[DATASET ENTRIES Boundary: Start]

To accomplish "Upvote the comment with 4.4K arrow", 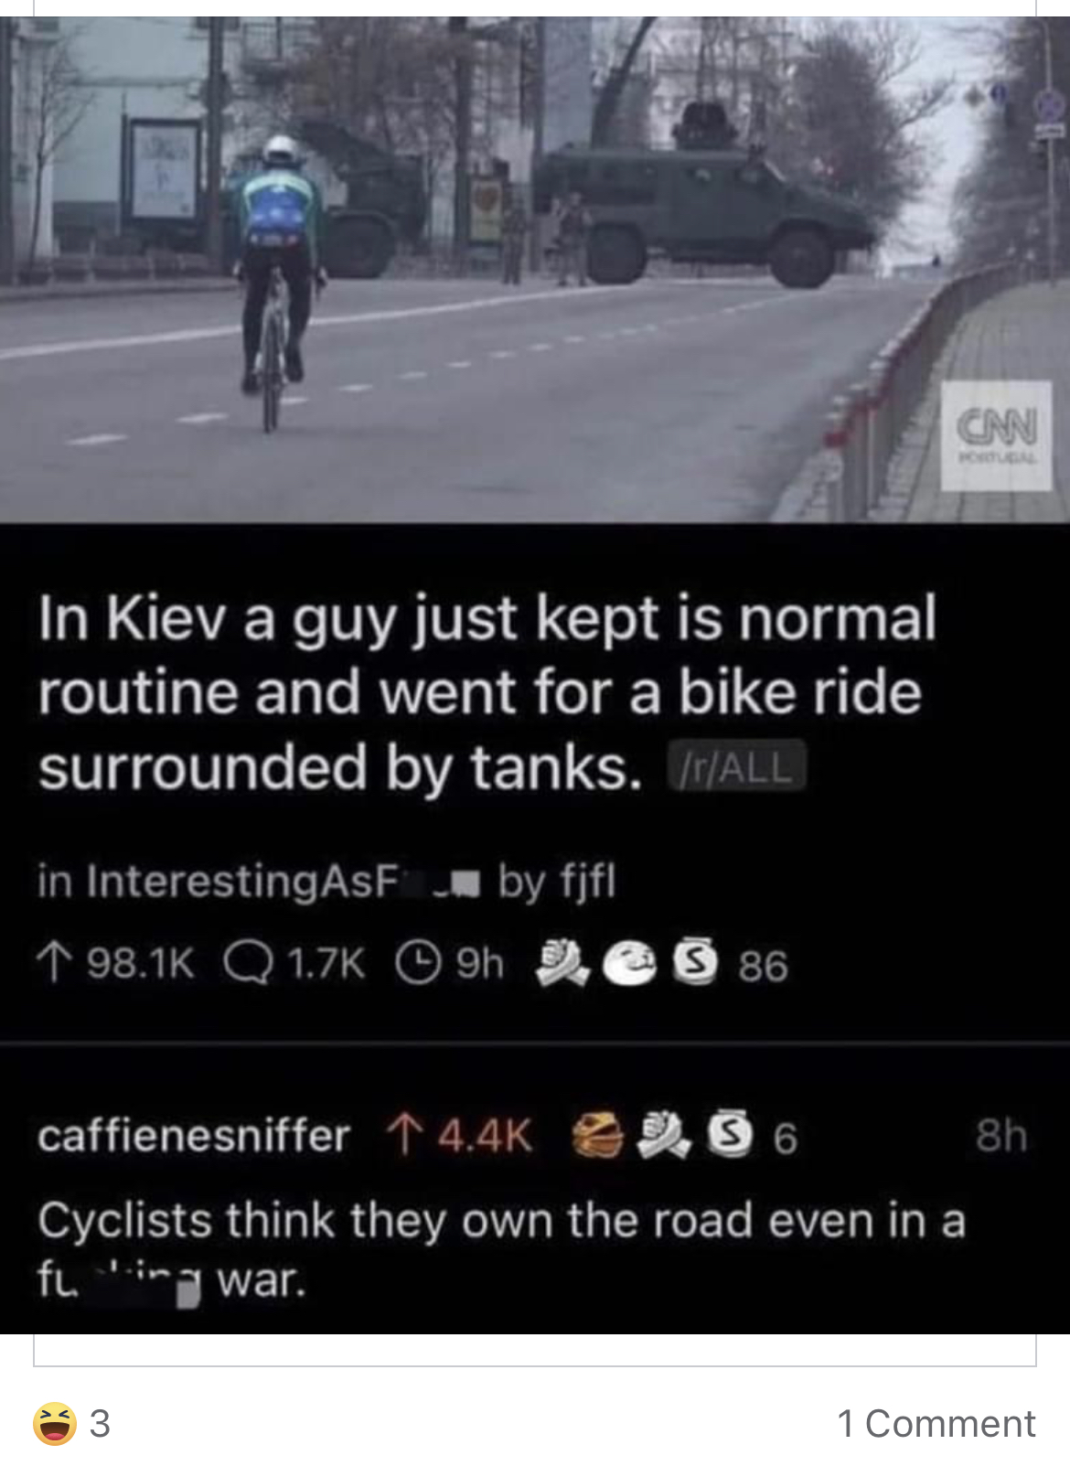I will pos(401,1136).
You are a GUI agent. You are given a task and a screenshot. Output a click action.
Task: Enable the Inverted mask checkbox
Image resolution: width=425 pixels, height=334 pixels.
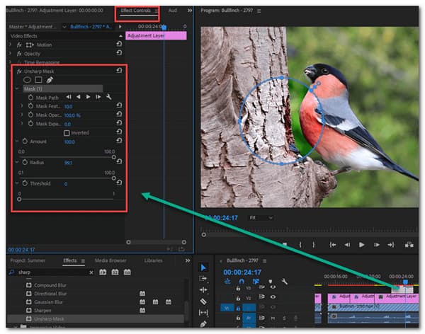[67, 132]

[DATASET ENTRIES Boundary: End]

**WORK REQUEST**: Starting at the line that holds "Task: Enable the Inverted mask checkbox", retype every line through the end of the data, both ends included. Pictures stay out of the copy.

**RESULT BELOW**:
Task: Enable the Inverted mask checkbox
Image resolution: width=425 pixels, height=334 pixels.
[67, 132]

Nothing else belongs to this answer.